A couple years later, Windham Hill released Michael's Aerial Boundaries album. I would not be exaggerating to say that upon hearing it, I went into a state of mild shock. This was the most powerful, majestic, original and beautiful solo guitar music I had ever heard. It was nothing short of revolutionary. I still remember that day very clearly. I was on tour, in Oneonta, New York. I was staying at a cabin on a lake. I repeated the first side of the album all afternoon, and all night.

As awed as I was by that recording, nothing could have prepared me for hearing Michael live in concert. It was a completely transcendent experience. There are no words to describe the hugeness of that sound, the technical command he held over his instrument, the grace of his music, and his utter authority on stage. It was 1986, in Tucson, Arizona. The concert promoter happened to be my old friend Larry Berle, from SRO Productions. He had flown in from Minneapolis for the night. We sat together, and he saw how deeply I was moved. So I told Larry the whole story of how I had once said the most absurd, arrogant and awful thing possible about Michael, and how heavily it had been weighing upon me.

Thank God for friends like Larry. He didn't tell me what he was planning to do. After the concert, Michael, Larry and I were all gathered in Michael's hotel room. Larry turned to Michael and said, "Michael has something he wants to tell you." So I told him the exact words I had spoken to Ray Parker years before. I confessed it all. By the time I finished I was practically in tears. And once again, I was not prepared for what happened next. Michael smiled and shook his head, then walked over to me, gave me the biggest hug, and started laughing, and kept on laughing until all I could do was laugh with him. I laughed at my own stupidity, I laughed because the burden was gone, I laughed because it was all so funny.
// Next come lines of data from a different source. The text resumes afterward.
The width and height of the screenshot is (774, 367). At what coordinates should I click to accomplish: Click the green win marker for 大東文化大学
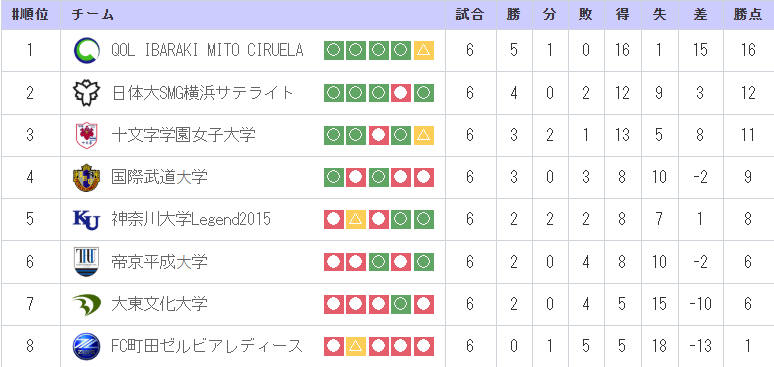pyautogui.click(x=401, y=304)
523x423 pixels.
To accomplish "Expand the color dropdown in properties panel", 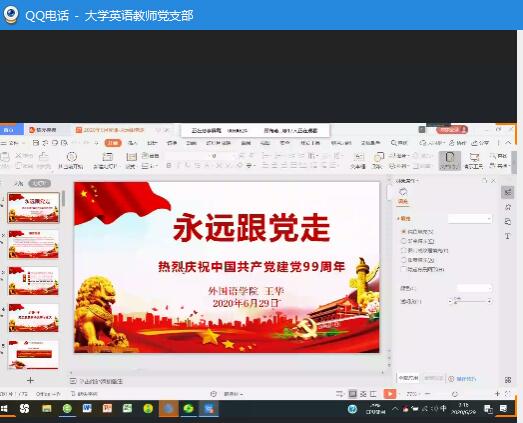I will pos(474,288).
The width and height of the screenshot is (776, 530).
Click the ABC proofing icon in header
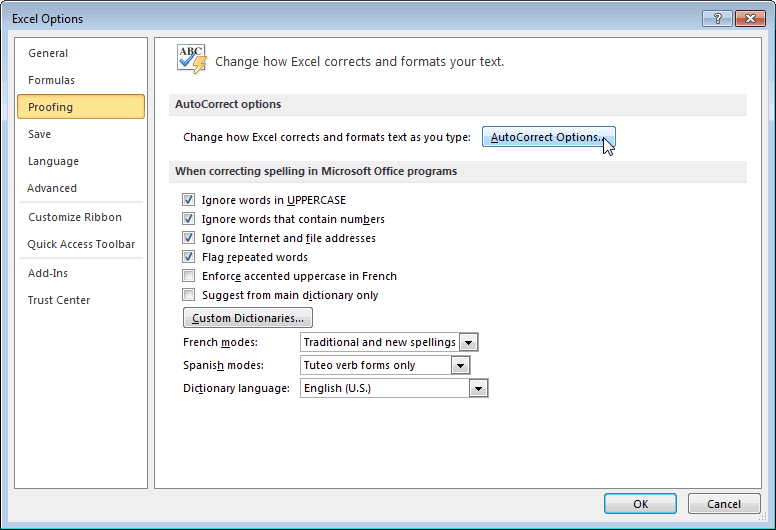click(190, 59)
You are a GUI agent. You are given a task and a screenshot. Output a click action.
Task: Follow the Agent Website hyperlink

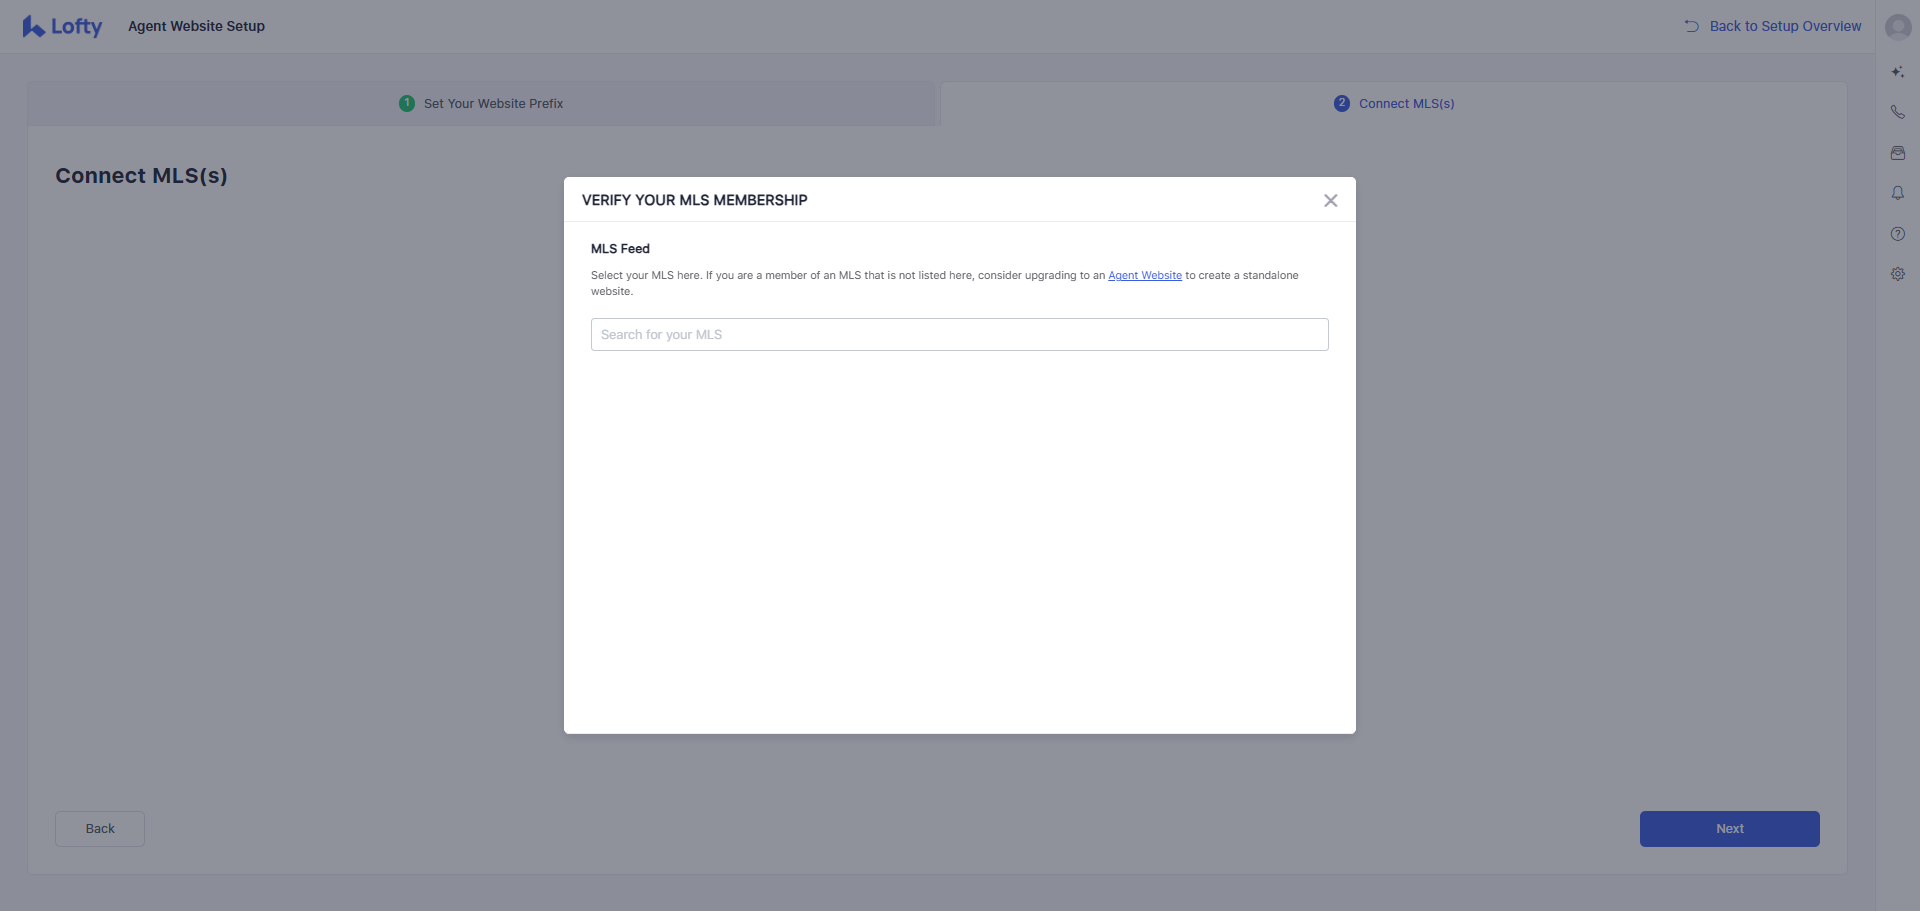point(1144,276)
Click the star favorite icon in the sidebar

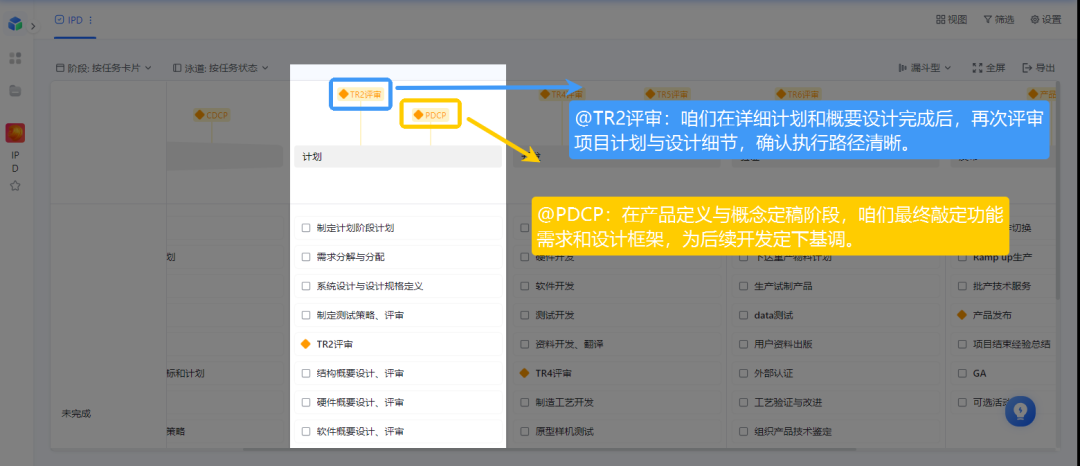[15, 186]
Michael and I went on and became good friends. We would bump into each other whenever our paths crossed when we were on the road. We saw each other every time he came to Arizona. Michael died very tragically in a car accident in December 1997. As far as his place in the world of guitar music is concerned, I believe he was by far and away the greatest musician ever to touch an acoustic guitar. As a human being, he was a gentle, kind soul. He taught me the true meaning of humility. And he taught me a lesson in the power of forgiveness.

Life is fragile. Life is short. Life is precious. If we need to reconcile ourselves to the ones we love, the time to do it is now.